Akademik Veri Yönetim Sistemi
Blood Coagulation and Fibrinolysis, 2025 (SCI-Expanded)
Background Factor VII (FVII) deficiency is a rare autosomal recessive bleeding disorder caused by pathogenic variants in the F7 gene. Clinical manifestations vary widely, ranging from asymptomatic cases to severe bleeding episodes, including gastrointestinal bleeding and intracranial hemorrhage. Objective This study aims to evaluate the clinical and molecular characteristics of Turkish patients diagnosed with FVII deficiency and explore genotype-phenotype correlations. Methods A cohort of 34 patients with FVII deficiency was examined. Clinical symptoms were documented, and genetic analysis of the F7 gene was performed to identify pathogenic variants. Results A total of 16 different variants were identified, including four novel variants: c.-5_4delTCinsCA, c.686T>C (p.Leu229Pro), c.728T>C (p.Ile243Thr), c.733delA (p.Thr245ProfsTer20). Monoallelic variants were found in 50% of patients, while biallelic pathogenic variants were detected in 20.6%. No pathogenic variants were identified in 29.4% of the patients.
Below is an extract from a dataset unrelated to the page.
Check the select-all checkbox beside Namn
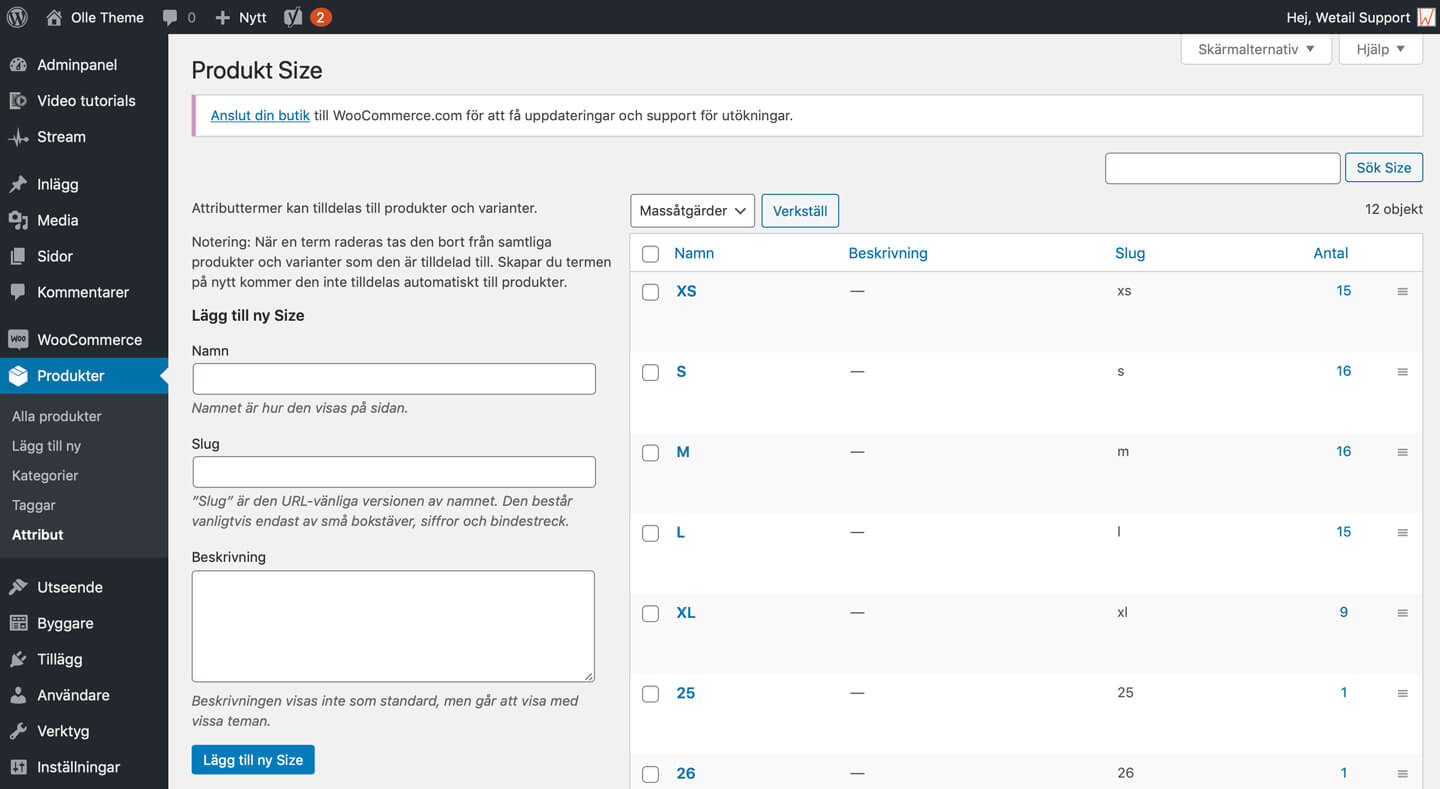The height and width of the screenshot is (789, 1440). (650, 254)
There was a poor correlation between FVII activity levels and clinical severity. Conclusion This study highlights the importance of molecular diagnostics in the management of FVII deficiency, providing valuable insights into genotype-phenotype relationships. Our findings contribute to the understanding of the genetic diversity and clinical spectrum of FVII deficiency, particularly within the Turkish population.